Essence, (Pharm.) on donne ce nom à différentes préparations qu’on a regardées comme possédant éminemment la vertu médicamenteuse du simple dont elles étoient tirées.

Mais ce nom n’a jamais eu, en Pharmacie, une signification bien déterminée ; car on la donne indifféremment à des teintures, à des huiles essentielles, à de simples dissolutions, &c. Voy. Huile essentielle, Teinture.

Les Alchimistes se sont aussi servi quelquefois du mot essence, mais plus communément de celui de quintessence. Voyez Quintessence. (b)

Essence d’Orient, (Joaillerie.) nom donné par les ouvriers à la matiere préparée, avec la quelle on colore les fausses perles. Voyez Perles fausses.

On retire cette matiere des écailles du petit poisson qu’on appelle able. Voyez Able.

Vous trouverez sous ce mot tout ce qui regarde l’essence d’Orient. Nous ajoûterons uniquement que cette dénomination lui convient mal, puisqu’elle n’est pas plus essence ni liqueur, que ne l’est un sable extrèmement fin ou du talc pulvérisé, délavé avec de l’eau. Il est vrai qu’on ne peut bien la retirer des écailles de l’able qu’en les lavant, & que pour être employée, elle demande nécessairement, comme beaucoup de terres à peindre, à être mêlée avec l’eau : mais néanmoins si on l’observe avec une bonne loupe, on la distinguera facilement du liquide dans lequel elle nage, & l’on s’assûrera que loin d’être liquide, elle n’est qu’un amas d’une infinité de petits corps où de lames fort minces régulierement figurées, & dont la plus grande partie sont taillées quarrément.
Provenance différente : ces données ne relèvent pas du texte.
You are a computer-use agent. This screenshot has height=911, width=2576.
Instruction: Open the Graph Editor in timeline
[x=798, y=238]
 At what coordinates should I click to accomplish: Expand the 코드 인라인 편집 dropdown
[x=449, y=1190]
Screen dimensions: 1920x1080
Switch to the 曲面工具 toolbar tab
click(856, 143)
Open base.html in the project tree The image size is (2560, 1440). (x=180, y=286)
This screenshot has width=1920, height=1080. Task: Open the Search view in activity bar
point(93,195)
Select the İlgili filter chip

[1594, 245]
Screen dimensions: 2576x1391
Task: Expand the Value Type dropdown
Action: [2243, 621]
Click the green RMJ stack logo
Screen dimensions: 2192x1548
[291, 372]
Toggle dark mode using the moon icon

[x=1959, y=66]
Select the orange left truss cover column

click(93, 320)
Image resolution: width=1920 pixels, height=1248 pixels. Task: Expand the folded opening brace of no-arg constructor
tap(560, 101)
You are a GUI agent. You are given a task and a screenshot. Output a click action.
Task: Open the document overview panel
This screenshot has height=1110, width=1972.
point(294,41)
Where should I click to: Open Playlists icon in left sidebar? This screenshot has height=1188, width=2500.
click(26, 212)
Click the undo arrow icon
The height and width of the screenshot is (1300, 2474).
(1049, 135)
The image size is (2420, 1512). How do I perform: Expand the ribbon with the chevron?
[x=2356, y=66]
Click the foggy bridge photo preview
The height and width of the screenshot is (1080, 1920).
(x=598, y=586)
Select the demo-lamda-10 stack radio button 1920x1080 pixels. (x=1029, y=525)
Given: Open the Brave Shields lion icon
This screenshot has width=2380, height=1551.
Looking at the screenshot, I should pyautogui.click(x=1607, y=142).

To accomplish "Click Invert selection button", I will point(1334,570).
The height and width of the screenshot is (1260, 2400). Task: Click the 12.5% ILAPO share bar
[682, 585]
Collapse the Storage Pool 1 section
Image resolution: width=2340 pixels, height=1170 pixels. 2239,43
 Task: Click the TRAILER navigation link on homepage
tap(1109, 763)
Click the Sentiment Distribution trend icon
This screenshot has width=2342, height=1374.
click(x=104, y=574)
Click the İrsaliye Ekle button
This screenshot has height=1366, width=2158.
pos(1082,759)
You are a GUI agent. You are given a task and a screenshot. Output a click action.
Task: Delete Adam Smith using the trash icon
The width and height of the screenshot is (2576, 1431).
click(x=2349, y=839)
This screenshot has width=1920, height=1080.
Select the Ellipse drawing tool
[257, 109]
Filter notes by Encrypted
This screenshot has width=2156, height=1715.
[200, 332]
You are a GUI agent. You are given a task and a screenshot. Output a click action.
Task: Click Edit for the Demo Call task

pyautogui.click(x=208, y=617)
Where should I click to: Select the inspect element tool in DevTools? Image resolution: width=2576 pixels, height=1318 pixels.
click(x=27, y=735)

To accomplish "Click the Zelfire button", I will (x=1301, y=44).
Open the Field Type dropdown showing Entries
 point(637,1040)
Quoiqu’on employe à dessein des broyemens assez forts pour enlever ces lames des écailles, on ne les brise, ni on ne les plie ; du moins n’en découvre-t-on point qui soient brisées ou pliées ; & suivant les observations de M. de Reaumur, ces petites lames paroissent au microscope à-peu-près égales, & toûjours coupées en ligne droite dans leur grand côté. L’argent le mieux bruni n’approche pas, dit-il, de l’éclat que ces petites lames présentent aux yeux, aidés du microscope.

Il résulte de-là, qu’étant minces & taillées régulierement, elles sont très propres à s’arranger sur le verre, & à y paroître avec le poli & le brillant des vraies perles : enfin elles cedent aisément au plus leger mouvement, & semblent dans une agitation continuelle, jusqu’à ce qu’elles soient précipitées au fond de l’eau. Article de M. le Chevalier de Jaucourt.